Exercise details — Print the whole article below about Queensland's Lady Cilento children's hospital, word for word.

Text shown —
◆ ◆ ◆ ◆ ◆ ◆ ◆

Queensland’s new major children’s hospital is suffering an exodus of staff over problems rooted in it having been starved of proper funding by the former Newman government, a health workers’ union claims.

The Palaszczuk Labor government has announced an independent review of the $1.5bn Lady Cilento children’s hospital in Brisbane in response to complaints ranging from overworked staff to poor quality food.

Health minister Cameron Dick said the review by an expert panel would not be “a witch hunt” but “about capturing lessons” for new hospitals in the future.

But Alex Scott, state secretary of the Together Union, said the review would show that if the government was committed to “quality healthcare” in public hospitals, it had little choice but to lift spending and resources.

Scott said problems in the hospital, which included an exodus of overworked staff and the “complete failure” of outsourced food and cleaning services, had to be dealt with as a “priority” of the state health system.

While an early report into the hospital’s first fortnight of operation found no instances of patient harm, the deaths of two children have since been referred to the coroner.

Scott claimed the problems at Lady Cilento stemmed from the Newman government cutting corners on operations while being preoccupied with its own “wait time guarantee” program, which sought to fast-track surgery for non-emergency cases.

The board overseeing the hospital itself welcomed the removal of the wait time guarantee by the new government after complaints it was “diverting resources away from emergent cases and into trying to fix waiting lists for non emergent cases”, Scott said.

“We certainly think that any independent review will clearly show that the previous government put at risk healthcare results because of the surgery guarantee, the outsourcing of key functions but also the underfunding and under-resourcing of this hospital,” Scott said.

◆ ◆ ◆ ◆ ◆ ◆ ◆

Raw data —
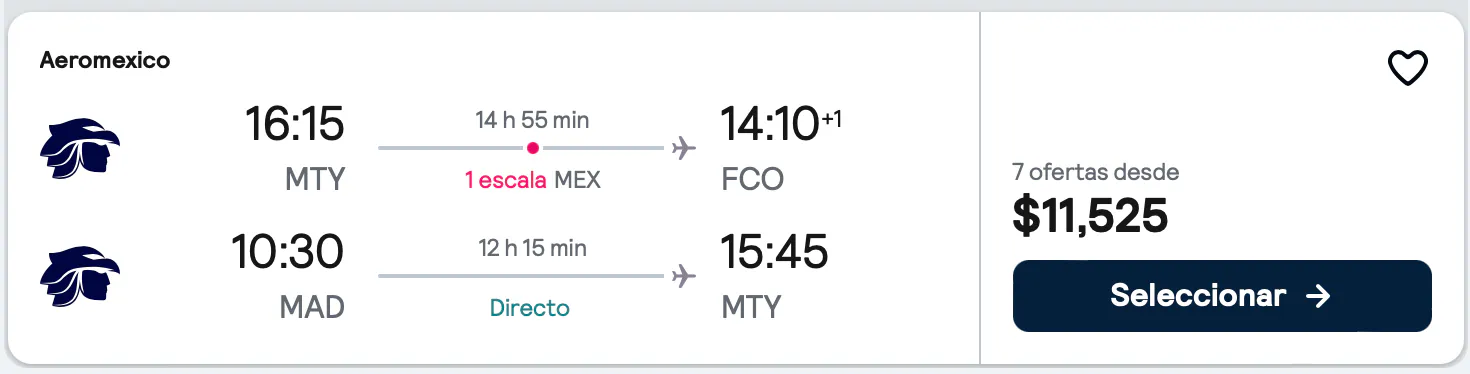Click the 16:15 departure time
The height and width of the screenshot is (374, 1470).
coord(295,124)
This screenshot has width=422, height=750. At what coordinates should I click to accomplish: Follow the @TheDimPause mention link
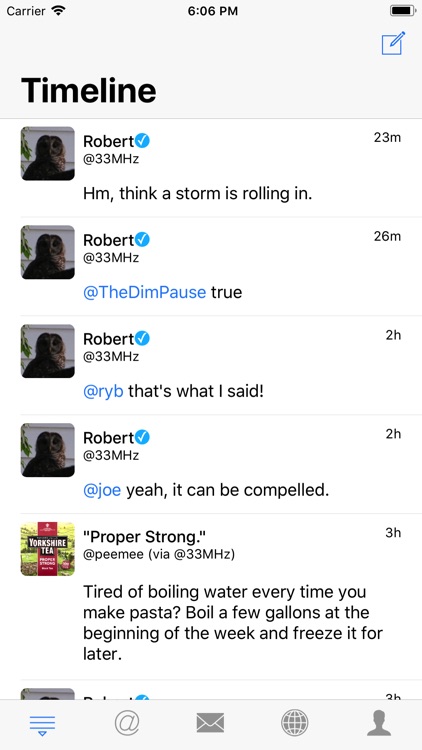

◆ ◆ ◆ ◆ ◆ ◆ ◆

The answer —
Queensland’s new major children’s hospital is suffering an exodus of staff over problems rooted in it having been starved of proper funding by the former Newman government, a health workers’ union claims.

The Palaszczuk Labor government has announced an independent review of the $1.5bn Lady Cilento children’s hospital in Brisbane in response to complaints ranging from overworked staff to poor quality food.

Health minister Cameron Dick said the review by an expert panel would not be “a witch hunt” but “about capturing lessons” for new hospitals in the future.

But Alex Scott, state secretary of the Together Union, said the review would show that if the government was committed to “quality healthcare” in public hospitals, it had little choice but to lift spending and resources.

Scott said problems in the hospital, which included an exodus of overworked staff and the “complete failure” of outsourced food and cleaning services, had to be dealt with as a “priority” of the state health system.

While an early report into the hospital’s first fortnight of operation found no instances of patient harm, the deaths of two children have since been referred to the coroner.

Scott claimed the problems at Lady Cilento stemmed from the Newman government cutting corners on operations while being preoccupied with its own “wait time guarantee” program, which sought to fast-track surgery for non-emergency cases.

The board overseeing the hospital itself welcomed the removal of the wait time guarantee by the new government after complaints it was “diverting resources away from emergent cases and into trying to fix waiting lists for non emergent cases”, Scott said.

“We certainly think that any independent review will clearly show that the previous government put at risk healthcare results because of the surgery guarantee, the outsourcing of key functions but also the underfunding and under-resourcing of this hospital,” Scott said.